The Portage Diversion (also known as the Assiniboine River Floodway) is a water control structure on the Assiniboine River near Portage la Prairie, Manitoba, Canada. The project was made as part of a larger attempt to prevent flooding in the Red River Valley. The Portage Diversion consists of two separate gates which divert some of the flow of water in the Assiniboine River to a 29 km long diversion channel that empties into Lake Manitoba near Delta Beach. This helps prevent flooding on the Assiniboine down river from the diversion, including in Winnipeg, where the Assiniboine River meets the Red River.

During flood years such as the 2011 Assiniboine River flood, inlet flows to the Portage Diversion control structure were measured at over 54000 cuft/s. This amount of water would have disastrous effects if left to flood southern Manitoba. During the flood of spring 2011, the Portage Diversion handled roughly half the flow of Niagara Falls.

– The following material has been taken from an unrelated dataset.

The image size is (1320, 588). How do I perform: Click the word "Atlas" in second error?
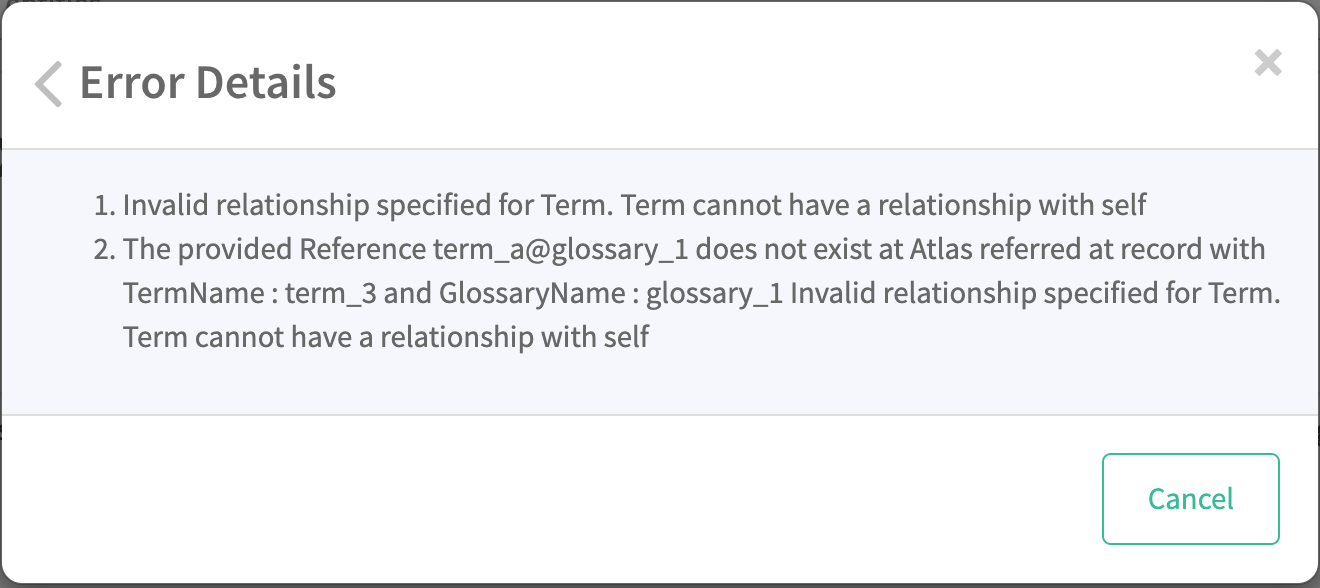[x=941, y=249]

The Assiniboine River and diking system can handle flows up to approx 10000 cuft/s without a serious breach. However, many properties between Portage la Prairie and Winnipeg are flooded once the flows exceed 10,500 cfs, including commercial establishments such as the KOA campground in St Francois Xavier. Over the past few years as high river flows have occurred east of Portage la Prairie, residents have noted significant bank erosion and stands of trees decades old are dying off. In recent years government policy has allowed 12,000 + cfs down the lower Assiniboine towards Winnipeg causing major property and environmental damage.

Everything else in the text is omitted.